She pointed out that there are ways to break this cycle.

It starts by ending the victim mentality.

“We have to get past this stage of being victims and move towards solutions that will enable us to lead more constructive lives,” Cheechoo said.

“We cannot wait for the next generation,” she added. “We have the opportunity to make change but we cannot make change being trapped in a cocoon.”

“It is through your course of action that you create your best self,” she said “No Matter what your past you can control who you will be by your actions.”

Cheecho calls for the development of a strategic plan as an important part of a student’s life.

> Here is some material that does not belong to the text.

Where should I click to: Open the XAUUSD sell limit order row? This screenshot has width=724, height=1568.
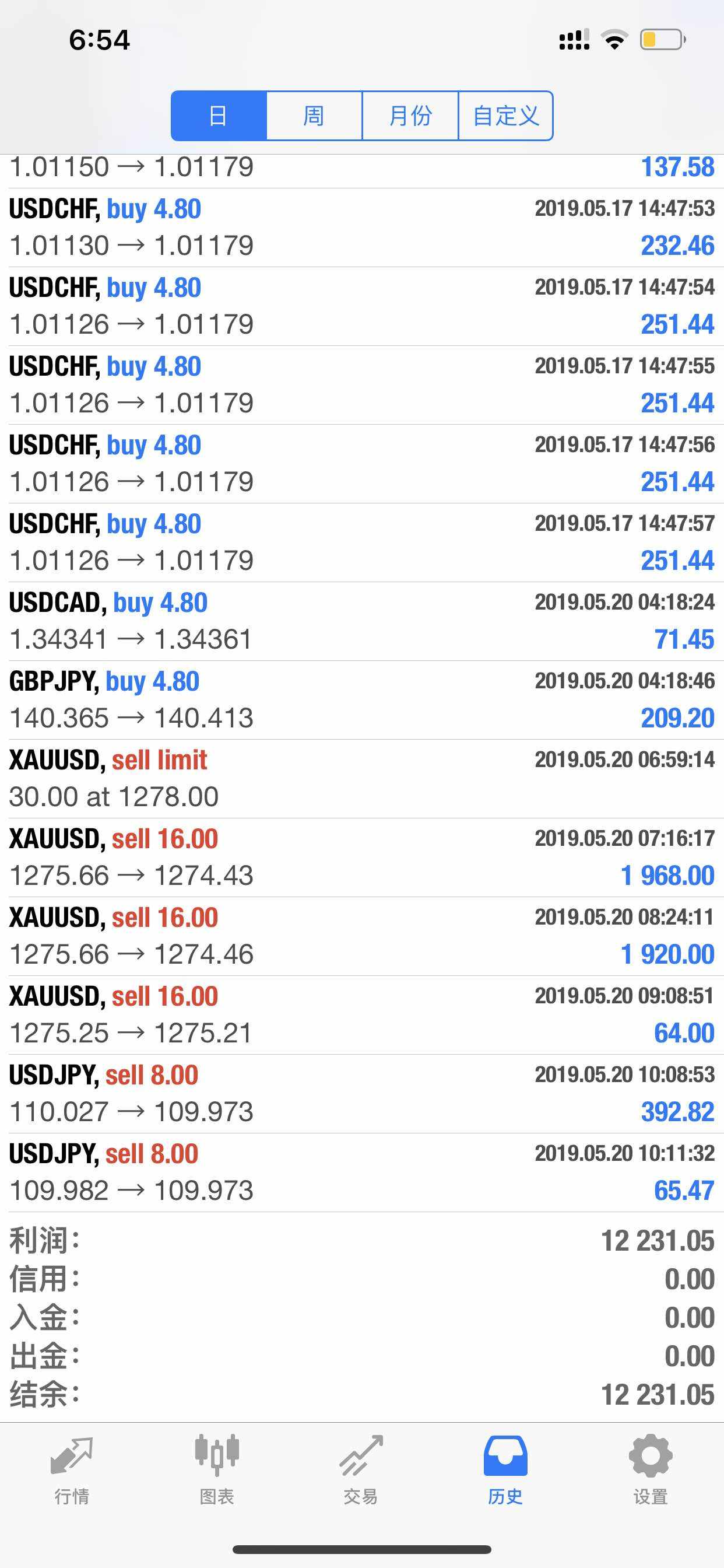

“You have to know what you want to be and where you want to go,” she explained. “And then just do it - be responsible for your own life, face the fears and take charge of our own journey.”

Cheechoo, who never finished high school, chose the arts as the way she would invent herself.

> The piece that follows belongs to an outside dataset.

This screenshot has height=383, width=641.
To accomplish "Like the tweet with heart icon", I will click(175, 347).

With the help of the late artist Tom Peltier she pulled herself out of a self-destructive path through the arts.

At first she said she wasn’t good at it, but she wrote and painted every day. She wrote plays.

Until someone noticed.

She made a plan and imagined what her life would be as an artist. 

Initially Cheechoo wanted to become a doctor because she had seen her mother deliver babies as a mid-wife. But Indian Affairs would only pay for her education as a secretary.

"This planned, self-directed approach comes with some challenges and hard work,” Cheechoo acknowledged.

“But also with big surprises and joy - you are in the right track if the work doesn’t feel like a job,” she said.

The turnaround of one person’s life also benefits the entire community Cheecho pointed out as it sets an example for others.

It is not easy and often elements within a community try to stop someone from being successful and put down those who succeed, she said. 

“This needs to stop,” she counselled.

“By overcoming failure you also help the community,” she noted.

Cheecho, who grew up in Moose Factory, today lives on Manitoulin Island where she runs the De-ba-jeh-mu-jig theatre group and the Weengushk Film Institute.

“We make films but more important we use film to teach students how to read and how to write to find work,” Cheecho said.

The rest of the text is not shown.